- _Problem description_
Since the copy must hold text only, transcribe the data below exactly and omit the images.

- _Supplied material_
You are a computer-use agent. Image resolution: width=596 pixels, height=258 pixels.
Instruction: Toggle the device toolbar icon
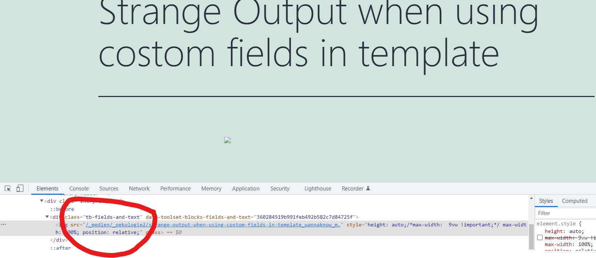[20, 188]
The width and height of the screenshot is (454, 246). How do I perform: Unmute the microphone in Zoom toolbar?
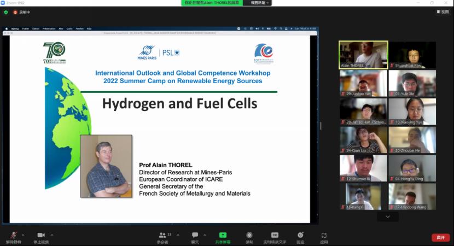13,235
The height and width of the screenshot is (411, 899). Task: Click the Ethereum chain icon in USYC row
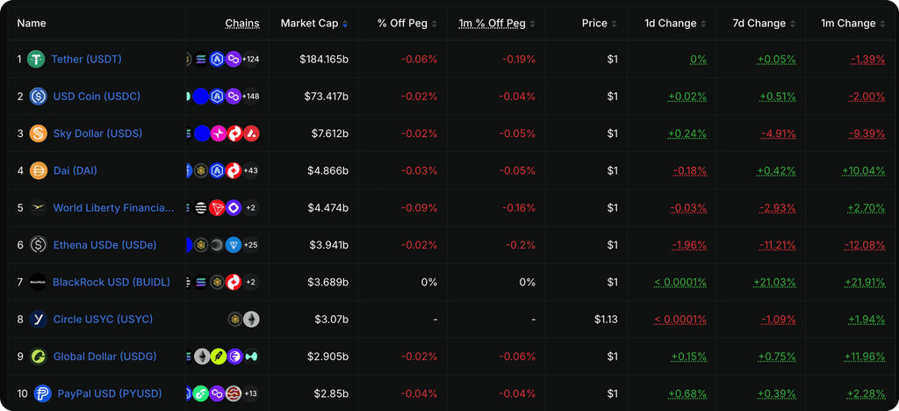tap(251, 320)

- _Solution for this exercise_
You are a computer-use agent. Image resolution: width=596 pixels, height=258 pixels.
Instruction: Toggle the device toolbar icon
[20, 188]
The width and height of the screenshot is (454, 246). How do I perform: Unmute the microphone in Zoom toolbar?
13,235
The height and width of the screenshot is (411, 899). Task: Click the Ethereum chain icon in USYC row
tap(251, 320)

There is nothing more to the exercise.